In the first meeting at London there was a great deal of conflict between the Soviet Union and the United States over the latter's role in the occupation of Japan, and little was accomplished. At the Moscow Conference it was decided to draft peace treaties with Italy, Hungary, Romania, Bulgaria, and Finland and to establish an 11-power Far Eastern Commission and a 4-power Allied Council for Japan. Despite difficulties and protracted quarrels over procedure, the council (to which France was admitted in 1946) reached agreement at the next conference in Paris (1946). The final peace treaties with Italy, Romania, Hungary, Bulgaria, and Finland were drafted, and the remaining difficulties concerning the Free Territory of Trieste were resolved at another meeting in New York (Nov.-Dec., 1946).
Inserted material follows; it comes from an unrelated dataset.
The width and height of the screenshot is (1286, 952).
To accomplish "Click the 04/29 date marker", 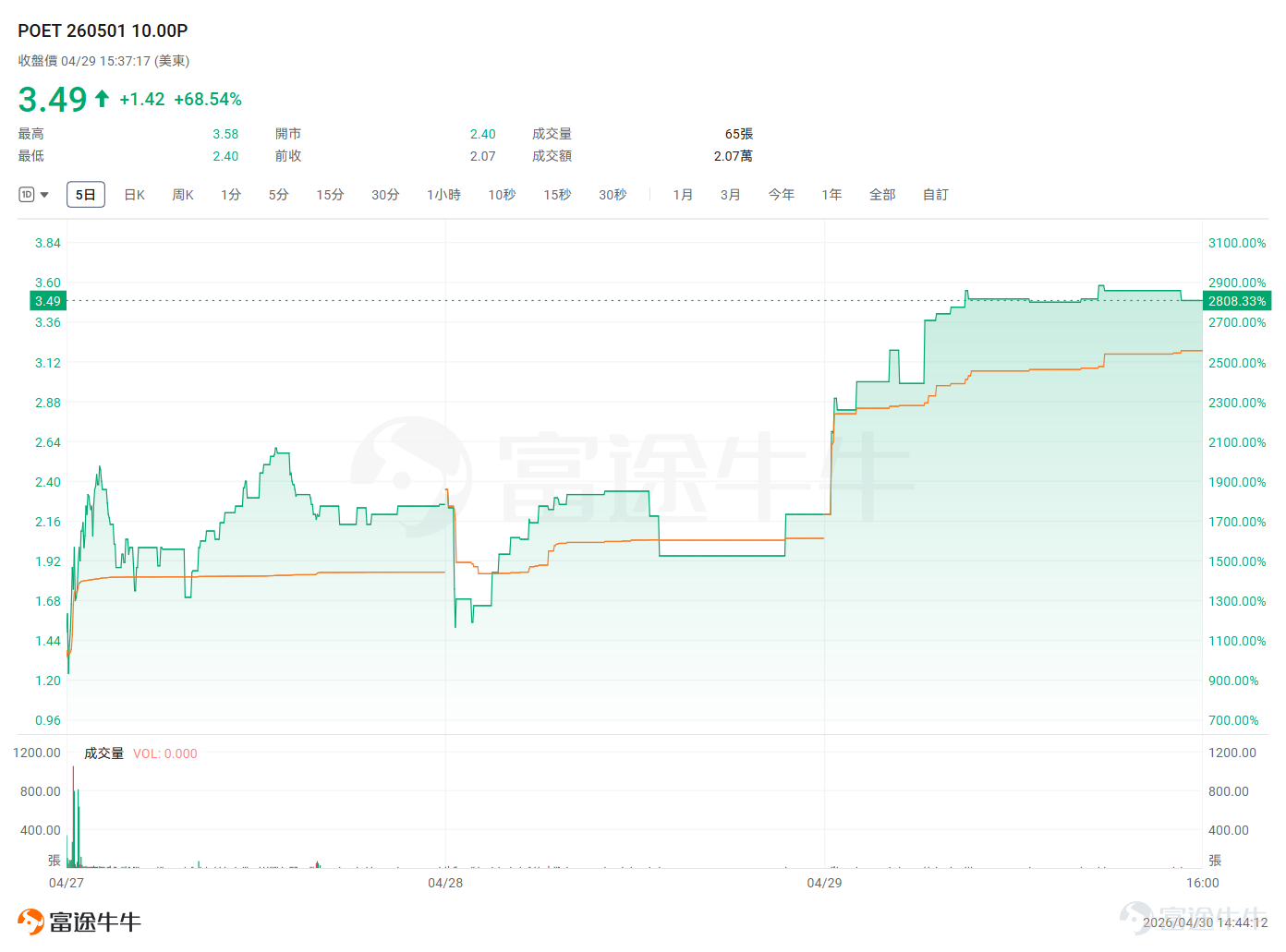I will point(824,883).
In March-April, 1947, the foreign ministers met again in Moscow to discuss peace treaties with Germany and Austria, but the only agreement reached was on the formal dissolution of the Land [state] of Prussia (a large part of which had already been annexed by the Soviet Union and Poland). Another attempt to reach agreement on Germany and Austria failed when the foreign ministers met at London (Nov.-Dec., 1947); at this meeting there was a marked deterioration in the relations between the USSR and the other three powers. A new meeting (Sept., 1948) at Paris, regarding the disposition of the former Italian colonies, also reached no conclusions.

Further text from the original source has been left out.